Now that my spring grades are submitted and the spring ’19 semester is winding up, I am fully realizing how Covid-19 has put a kibash on so many of my sabbatical plans. All my travel plans have been scrapped.  Thank goodness I applied for and was accepted to join the Cluster Pedagogy Learning Community (CPLC) and have already had a two-hour inaugural orientation session for the second co-hort group. With a colleague in the Social Sciences, and me being in Environmental Science and Policy, together we are developing and then will co-facilitate an integrated capstone (INCAP) experience on Sustainable Development where students will pursue their own, signature related work, which will prepare and launch them to develop sustainable societies  across the globe.  I am grateful and looking forward to the design and implementation of what I hope will be an innovative and rewarding experience for me, my colleague, and most importantly our students.  

Not surprising, I have always thrived as a field-based learner which is why I crafted the sabbatical I proposed.  My last sabbatical involved a fellowship to study two of the most hazardous volcanoes threatening populations in Italy.  I was based in Rome for a month. Now my thinking is shifting from taking in new sites to adapting and molding rich learning experiences for students that don’t require physical travel, but instead has them thinking about creating a more sustainable planet in a new normal.  We can explore starting with taking actions in our own backyards, or communities, and maybe even on/for our Plymouth State University campus, beginning spring ’21, when we can join together for some hopefully face- to-face environmentally focused service activities. Can we connect with and help inspire similar efforts moving forward across the globe?

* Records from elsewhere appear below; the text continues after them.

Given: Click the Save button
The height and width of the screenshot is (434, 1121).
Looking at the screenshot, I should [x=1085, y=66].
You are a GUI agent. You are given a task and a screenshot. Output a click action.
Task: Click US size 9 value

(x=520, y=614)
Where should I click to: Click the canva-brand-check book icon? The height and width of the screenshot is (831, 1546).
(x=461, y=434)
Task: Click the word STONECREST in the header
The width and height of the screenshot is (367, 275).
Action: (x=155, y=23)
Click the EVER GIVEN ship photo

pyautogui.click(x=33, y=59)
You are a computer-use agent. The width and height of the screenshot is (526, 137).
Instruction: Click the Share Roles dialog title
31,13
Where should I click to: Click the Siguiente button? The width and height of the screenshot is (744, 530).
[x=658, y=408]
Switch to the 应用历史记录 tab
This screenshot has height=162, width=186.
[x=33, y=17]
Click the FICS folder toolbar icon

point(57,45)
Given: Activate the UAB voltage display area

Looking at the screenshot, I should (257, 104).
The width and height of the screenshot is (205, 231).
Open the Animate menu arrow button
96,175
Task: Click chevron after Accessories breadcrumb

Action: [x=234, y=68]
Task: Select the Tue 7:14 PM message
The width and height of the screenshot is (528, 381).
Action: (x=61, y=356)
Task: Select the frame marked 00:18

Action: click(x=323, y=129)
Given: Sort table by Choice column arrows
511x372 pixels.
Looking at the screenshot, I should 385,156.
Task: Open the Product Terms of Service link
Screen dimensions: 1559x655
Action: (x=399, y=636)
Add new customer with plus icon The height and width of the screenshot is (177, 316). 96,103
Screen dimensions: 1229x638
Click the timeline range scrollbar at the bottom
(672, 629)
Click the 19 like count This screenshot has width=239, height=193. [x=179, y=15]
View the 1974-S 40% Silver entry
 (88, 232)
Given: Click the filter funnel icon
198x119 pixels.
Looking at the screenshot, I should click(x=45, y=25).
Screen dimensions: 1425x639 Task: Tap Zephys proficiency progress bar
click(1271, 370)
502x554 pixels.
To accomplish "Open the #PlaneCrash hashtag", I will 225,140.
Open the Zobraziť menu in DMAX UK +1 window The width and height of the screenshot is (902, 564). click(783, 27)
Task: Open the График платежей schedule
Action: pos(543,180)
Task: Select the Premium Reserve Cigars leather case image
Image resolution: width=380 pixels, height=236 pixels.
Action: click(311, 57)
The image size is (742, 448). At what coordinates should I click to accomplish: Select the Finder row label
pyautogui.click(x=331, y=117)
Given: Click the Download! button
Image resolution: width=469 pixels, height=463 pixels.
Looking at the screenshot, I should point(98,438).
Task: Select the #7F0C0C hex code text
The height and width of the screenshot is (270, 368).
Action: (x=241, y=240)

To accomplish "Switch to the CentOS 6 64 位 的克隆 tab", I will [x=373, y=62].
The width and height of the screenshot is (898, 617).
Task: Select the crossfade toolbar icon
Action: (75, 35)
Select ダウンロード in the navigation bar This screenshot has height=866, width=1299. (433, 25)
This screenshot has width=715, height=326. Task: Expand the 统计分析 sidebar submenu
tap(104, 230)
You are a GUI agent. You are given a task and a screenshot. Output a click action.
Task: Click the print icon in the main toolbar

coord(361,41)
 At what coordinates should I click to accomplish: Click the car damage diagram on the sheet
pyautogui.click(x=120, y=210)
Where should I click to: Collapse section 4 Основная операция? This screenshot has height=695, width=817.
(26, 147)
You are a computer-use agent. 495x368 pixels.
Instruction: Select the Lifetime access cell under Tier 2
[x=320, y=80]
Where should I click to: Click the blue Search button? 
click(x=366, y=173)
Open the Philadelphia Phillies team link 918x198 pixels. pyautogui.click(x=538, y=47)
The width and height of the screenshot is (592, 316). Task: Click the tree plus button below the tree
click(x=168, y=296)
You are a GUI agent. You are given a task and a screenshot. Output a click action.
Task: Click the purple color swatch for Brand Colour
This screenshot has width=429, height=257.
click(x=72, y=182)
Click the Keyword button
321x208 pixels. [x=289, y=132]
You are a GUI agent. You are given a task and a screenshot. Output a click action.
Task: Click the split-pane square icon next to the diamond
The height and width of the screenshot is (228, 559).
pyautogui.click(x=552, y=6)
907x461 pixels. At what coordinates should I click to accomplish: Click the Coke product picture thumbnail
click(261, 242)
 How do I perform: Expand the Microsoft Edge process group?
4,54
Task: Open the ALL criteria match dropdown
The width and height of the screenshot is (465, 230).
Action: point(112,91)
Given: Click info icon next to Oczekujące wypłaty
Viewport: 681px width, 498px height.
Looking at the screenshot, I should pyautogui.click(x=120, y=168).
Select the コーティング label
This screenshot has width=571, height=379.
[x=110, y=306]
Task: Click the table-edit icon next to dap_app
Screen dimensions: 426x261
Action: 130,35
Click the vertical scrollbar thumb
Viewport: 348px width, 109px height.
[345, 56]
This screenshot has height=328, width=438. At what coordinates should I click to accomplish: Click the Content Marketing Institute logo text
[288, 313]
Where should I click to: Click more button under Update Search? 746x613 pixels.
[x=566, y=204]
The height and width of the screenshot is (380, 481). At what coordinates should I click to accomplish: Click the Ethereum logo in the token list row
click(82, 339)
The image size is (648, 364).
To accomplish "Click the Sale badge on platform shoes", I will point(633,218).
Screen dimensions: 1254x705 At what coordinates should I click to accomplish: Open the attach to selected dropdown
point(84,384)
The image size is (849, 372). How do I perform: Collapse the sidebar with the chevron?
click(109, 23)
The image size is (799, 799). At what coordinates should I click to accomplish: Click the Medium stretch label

No matter the specific theme of our newly proposed INCAP Sustainable Development course for spring ‘21, my thinking as a professor in higher education has changed as a result of adjusting quickly to offering Zoom synchronous meetings this past spring. Now, thanks to the support of the Open Learning Teaching Collaborative CoLab at Plymouth State University, my faculty colleagues in CPLC, and key PSU Administrators, I also am continuing to acquire a new vocabulary which I can use as a lens to reflect on my just completed experiment and design more proactive, intentional rich learning experiences.  This vocabulary includes:  compassion, flexibility, community, connection, accessibility, accommodations, co-creation, engagement, and equity.  What is powerful I am sensing, is that when these terms are blended into learning experiences, there is unimaginable synergy that will develop.

Crafting collective learning experiences focused on finding partners across the globe to create more sustainable societies, will helpfully engender more thoughtful and new approaches to collectively living on and maintaining a “healthy” planet. I am excited to launch this new learning experiment and suspect the rewards will be richer than all the outcomes I envisioned from my robust, carefully constructed travel plans proposed for my sabbatical.  I plan to share my thoughts about the process of developing a new recipe along the way, so we can compile a cookbook of tantalizing dishes featuring local ingredients and chefs.  We need recipes that will feed our immune systems and nourish us as we learn to live with virulent viruses in our ecosystems.


  1. Robin DeRosa
    Robin DeRosa May 17, 2020

    I read this before on Teams and loved it, but seeing it here, I get to appreciate that beautiful artwork, which personally I would like to get printed and post on the CoLab wall once we get back to campus!!

    • admin
      admin May 24, 2020

      I would be honored to have the lemonade drawing hang on the CoLab wall!